In one important way, today’s stock market boom is unlike the period. Such has been the sales and earnings growth of the market leaders this time around that valuations never reached excessive levels. According to Goldman Sachs, the seven biggest companies today are half as expensive, as a multiple of profits, as the seven biggest were in 2000. They are cheaper, too, than the largest companies were at the height of the Japanese property and stock market bubble in 1989. They are also less expensive than the Nifty 50 stocks that led the market rally in the early 1970s.

But there are enough straws in the wind to be concerned. The first is the disconnect between the market leaders - the Fab Five - and the rest of the market. Since March, five tech giants have seen their share prices rise by 11 per cent on average while the other 495 shares in the S&P 500 have fallen by 2 per cent. Just as interesting is who the relative winners and losers have been. The most defensive stocks (utilities and consumer staples) have held up much better than the most cyclical companies (industrials, materials, energy). That tells me that investors are worried about the outlook. They are looking for safe havens.

Three other things concern me about Nvidia’s recent surge. First, it seems illogical that it and the companies to which it is selling its powerful (and expensive) chips should both be riding high. The flip side of Nvidia’s revenue windfall is surely a rise in its customers’ costs. It must be good for one or the other. But both at the same time? 

Second, it is telling that founder Jensen Huang and other directors at Nvidia are selling meaningful amounts of Nvidia stock after the recent surge in price. Share sales are less significant than share purchases because there are plenty of good reasons to raise funds but only one reason to buy a stock. More than one director reducing their holding at the same time is rarely a good sign, however.

Finally, I notice that hedge funds started to unwind their heavily over-crowded long positions in Nvidia about two weeks ago. These fickle investors are often the canary in the coal-mine at turning points.

My biggest concern about Nvidia is that many people are more heavily exposed to the company’s shares than they realise. Even if a fall in the value of this one stock does not trigger a wider negative shift in sentiment (I think it would), then the outsize presence of Nvidia in many investment portfolios is a reason to be worried.

Many novice investors start their investing journey with a global index-tracking fund. For good reason. It appears to offer an attractive combination of low cost and broad diversification. Even Warren Buffett famously said ten years ago that, after his demise, his wife should invest 90 per cent of her money in a low-cost S&P 500 tracker. I’m not sure he would say the same today.

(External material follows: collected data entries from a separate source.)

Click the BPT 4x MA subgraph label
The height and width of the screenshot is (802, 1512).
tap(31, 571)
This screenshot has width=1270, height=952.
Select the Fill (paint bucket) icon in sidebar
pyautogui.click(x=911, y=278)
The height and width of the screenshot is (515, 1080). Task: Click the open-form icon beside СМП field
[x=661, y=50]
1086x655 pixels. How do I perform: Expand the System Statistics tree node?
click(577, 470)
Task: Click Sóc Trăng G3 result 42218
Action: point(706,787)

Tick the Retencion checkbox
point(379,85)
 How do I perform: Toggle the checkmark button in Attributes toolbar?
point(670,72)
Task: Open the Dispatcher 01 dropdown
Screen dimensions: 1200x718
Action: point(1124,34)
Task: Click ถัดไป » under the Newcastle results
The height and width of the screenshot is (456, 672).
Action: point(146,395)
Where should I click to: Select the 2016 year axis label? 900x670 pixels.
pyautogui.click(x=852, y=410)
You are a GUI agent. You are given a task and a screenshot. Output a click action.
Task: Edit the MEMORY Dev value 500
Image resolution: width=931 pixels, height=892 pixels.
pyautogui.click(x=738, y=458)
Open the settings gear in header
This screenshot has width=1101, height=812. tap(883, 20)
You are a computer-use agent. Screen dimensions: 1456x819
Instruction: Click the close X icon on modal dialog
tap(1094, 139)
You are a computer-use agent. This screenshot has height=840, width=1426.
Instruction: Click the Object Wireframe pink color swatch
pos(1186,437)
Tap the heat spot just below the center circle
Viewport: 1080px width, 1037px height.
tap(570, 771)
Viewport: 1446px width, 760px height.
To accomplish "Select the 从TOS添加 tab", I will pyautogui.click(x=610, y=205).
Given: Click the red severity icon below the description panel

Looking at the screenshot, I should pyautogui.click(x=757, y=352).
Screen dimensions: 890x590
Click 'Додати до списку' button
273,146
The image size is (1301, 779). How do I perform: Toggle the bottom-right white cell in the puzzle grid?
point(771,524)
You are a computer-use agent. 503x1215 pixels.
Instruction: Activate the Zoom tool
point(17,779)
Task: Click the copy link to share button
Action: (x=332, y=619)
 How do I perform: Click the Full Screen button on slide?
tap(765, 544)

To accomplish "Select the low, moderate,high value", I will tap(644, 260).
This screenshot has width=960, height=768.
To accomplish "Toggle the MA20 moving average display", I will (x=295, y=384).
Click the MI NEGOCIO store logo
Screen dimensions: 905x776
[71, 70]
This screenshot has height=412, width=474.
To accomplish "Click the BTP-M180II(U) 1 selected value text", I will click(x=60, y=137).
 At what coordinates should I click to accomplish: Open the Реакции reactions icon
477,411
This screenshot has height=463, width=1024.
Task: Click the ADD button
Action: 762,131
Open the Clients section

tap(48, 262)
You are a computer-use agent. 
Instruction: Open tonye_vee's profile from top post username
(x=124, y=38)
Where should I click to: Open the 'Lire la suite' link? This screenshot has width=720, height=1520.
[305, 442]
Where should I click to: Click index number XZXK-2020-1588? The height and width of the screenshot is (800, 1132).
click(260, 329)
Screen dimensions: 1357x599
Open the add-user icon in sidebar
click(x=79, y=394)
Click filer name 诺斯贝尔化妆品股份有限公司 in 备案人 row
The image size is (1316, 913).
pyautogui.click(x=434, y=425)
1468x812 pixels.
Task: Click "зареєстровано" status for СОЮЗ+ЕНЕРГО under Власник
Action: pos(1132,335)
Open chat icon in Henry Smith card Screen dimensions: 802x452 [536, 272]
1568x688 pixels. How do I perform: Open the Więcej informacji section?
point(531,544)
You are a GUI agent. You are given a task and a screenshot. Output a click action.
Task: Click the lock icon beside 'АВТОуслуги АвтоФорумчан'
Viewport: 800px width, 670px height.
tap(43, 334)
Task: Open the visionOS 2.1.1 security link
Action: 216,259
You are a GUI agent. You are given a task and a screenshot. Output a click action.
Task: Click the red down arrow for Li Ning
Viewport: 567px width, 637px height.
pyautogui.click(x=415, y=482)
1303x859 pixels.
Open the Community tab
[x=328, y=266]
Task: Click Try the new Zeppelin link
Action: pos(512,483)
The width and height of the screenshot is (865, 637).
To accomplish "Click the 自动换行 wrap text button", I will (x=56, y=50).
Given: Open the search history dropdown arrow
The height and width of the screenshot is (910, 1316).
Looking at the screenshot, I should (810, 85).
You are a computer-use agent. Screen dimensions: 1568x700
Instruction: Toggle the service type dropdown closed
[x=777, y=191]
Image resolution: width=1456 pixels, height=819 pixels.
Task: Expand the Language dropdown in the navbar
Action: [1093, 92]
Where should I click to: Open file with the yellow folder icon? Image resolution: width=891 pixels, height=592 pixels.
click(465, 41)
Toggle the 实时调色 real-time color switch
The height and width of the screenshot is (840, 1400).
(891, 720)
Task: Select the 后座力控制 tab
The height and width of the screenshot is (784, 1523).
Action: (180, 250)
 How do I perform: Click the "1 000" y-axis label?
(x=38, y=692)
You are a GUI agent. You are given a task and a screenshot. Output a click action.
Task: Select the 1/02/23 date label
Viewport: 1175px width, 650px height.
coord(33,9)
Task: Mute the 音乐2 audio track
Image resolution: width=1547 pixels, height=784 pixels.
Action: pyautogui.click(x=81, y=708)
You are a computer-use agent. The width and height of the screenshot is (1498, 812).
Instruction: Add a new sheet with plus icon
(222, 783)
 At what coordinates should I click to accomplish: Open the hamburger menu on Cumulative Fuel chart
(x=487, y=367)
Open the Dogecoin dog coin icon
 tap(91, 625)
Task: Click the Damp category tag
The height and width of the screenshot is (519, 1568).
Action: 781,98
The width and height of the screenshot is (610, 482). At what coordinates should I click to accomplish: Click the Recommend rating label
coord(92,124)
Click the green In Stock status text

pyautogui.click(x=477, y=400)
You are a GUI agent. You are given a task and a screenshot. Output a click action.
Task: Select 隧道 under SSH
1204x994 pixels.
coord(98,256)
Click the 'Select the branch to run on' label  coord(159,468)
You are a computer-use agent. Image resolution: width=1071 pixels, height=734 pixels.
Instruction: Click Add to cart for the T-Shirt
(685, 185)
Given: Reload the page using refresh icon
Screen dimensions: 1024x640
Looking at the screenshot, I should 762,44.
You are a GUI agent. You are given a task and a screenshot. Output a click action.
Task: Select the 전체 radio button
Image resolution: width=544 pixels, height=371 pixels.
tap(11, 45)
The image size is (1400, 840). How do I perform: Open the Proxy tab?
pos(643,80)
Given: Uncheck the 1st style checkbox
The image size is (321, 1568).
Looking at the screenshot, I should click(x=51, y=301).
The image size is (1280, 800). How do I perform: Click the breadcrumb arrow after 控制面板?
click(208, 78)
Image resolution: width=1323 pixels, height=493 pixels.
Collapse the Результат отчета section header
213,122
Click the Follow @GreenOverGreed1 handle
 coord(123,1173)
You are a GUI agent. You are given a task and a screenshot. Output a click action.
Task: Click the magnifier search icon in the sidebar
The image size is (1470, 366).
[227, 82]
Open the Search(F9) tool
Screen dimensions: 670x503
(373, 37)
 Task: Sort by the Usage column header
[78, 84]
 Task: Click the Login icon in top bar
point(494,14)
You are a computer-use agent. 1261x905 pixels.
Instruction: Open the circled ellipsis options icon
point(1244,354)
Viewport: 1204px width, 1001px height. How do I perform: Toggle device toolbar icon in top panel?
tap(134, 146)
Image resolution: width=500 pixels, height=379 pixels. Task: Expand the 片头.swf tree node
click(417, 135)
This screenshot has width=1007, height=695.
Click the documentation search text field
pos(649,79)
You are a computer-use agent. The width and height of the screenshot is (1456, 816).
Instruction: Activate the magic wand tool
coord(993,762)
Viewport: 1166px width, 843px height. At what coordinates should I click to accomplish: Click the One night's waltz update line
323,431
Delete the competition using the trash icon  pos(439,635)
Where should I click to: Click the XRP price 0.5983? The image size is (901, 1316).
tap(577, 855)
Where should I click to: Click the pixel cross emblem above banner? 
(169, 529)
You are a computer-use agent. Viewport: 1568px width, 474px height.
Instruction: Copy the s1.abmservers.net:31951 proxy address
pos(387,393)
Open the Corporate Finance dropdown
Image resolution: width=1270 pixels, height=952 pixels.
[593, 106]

That’s because a US or Global tracker fund is a massive bet on the tech sector. Far from being a low-risk investment, it has become a gamble on a continuation of the investment status quo. A look at the top holdings of one representative tracker, the L&G Global Equity Index Fund, bears this out. More than a fifth of the fund is held in just ten stocks, eight of which are technology companies, and nine of which are American. One dollar in eight of an investment in this fund is in Microsoft, Apple and Nvidia.

And this concentration is not just a US phenomenon. If you were to buy an emerging market tracker fund, you might be surprised to know that 8 per cent of your money is invested in just one company, Taiwan Semiconductor Manufacturing Company. Want to track the European stock markets? Almost a tenth of your cash is in just two companies, Novo Nordisk and ASML. 

I don’t know how the Nvidia story unfolds from here. But I do take from this week’s setback three important nuggets of investment wisdom. Know what you are investing in. Beware when share prices head straight up the page. And remember that it is rarely different this time.

Tom Stevenson is an investment director at Fidelity International. The views are his own.